> PROMPT
Every line below between the line holding "[rate] (755, 1046)" and the line holding "CPU-Rollladenschrank (268, 1766)", inclusive, should be repeated exactly, and all other lines omitted.

(Saved data entries)

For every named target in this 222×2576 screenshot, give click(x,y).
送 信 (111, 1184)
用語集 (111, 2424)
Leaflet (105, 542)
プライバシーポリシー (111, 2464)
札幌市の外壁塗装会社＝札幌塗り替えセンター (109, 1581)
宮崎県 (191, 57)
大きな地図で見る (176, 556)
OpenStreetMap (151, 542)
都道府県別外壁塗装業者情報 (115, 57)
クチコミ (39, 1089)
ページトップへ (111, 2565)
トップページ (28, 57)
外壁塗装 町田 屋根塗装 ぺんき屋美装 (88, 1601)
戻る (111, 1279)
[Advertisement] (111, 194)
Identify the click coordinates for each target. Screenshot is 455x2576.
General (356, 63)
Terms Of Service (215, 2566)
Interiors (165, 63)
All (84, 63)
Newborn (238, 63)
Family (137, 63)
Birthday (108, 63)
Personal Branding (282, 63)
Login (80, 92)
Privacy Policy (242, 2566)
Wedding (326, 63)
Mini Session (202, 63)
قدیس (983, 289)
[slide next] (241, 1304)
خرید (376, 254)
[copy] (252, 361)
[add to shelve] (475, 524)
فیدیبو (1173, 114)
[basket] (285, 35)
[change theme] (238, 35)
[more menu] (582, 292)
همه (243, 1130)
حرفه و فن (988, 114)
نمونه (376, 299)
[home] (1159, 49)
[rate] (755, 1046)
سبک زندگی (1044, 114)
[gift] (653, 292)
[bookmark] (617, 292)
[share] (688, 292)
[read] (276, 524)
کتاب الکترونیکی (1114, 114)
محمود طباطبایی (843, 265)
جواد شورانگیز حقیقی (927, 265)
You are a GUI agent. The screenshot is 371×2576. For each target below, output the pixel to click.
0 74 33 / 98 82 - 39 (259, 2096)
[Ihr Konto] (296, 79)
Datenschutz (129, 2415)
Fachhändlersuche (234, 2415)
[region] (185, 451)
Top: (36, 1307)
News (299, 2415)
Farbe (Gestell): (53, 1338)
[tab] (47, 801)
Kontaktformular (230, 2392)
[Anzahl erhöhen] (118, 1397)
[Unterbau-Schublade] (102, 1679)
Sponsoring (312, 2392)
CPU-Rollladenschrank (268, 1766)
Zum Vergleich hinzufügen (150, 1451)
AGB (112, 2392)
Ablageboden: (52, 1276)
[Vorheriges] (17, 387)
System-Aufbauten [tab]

> YOUR RESPONSE
[rate] (755, 1046)
سبک زندگی (1044, 114)
[gift] (653, 292)
[bookmark] (617, 292)
[share] (688, 292)
[read] (276, 524)
کتاب الکترونیکی (1114, 114)
محمود طباطبایی (843, 265)
جواد شورانگیز حقیقی (927, 265)
You are a GUI agent. The screenshot is 371×2576. For each target below, output the pixel to click.
0 74 33 / 98 82 - 39 (259, 2096)
[Ihr Konto] (296, 79)
Datenschutz (129, 2415)
Fachhändlersuche (234, 2415)
[region] (185, 451)
Top: (36, 1307)
News (299, 2415)
Farbe (Gestell): (53, 1338)
[tab] (47, 801)
Kontaktformular (230, 2392)
[Anzahl erhöhen] (118, 1397)
[Unterbau-Schublade] (102, 1679)
Sponsoring (312, 2392)
CPU-Rollladenschrank (268, 1766)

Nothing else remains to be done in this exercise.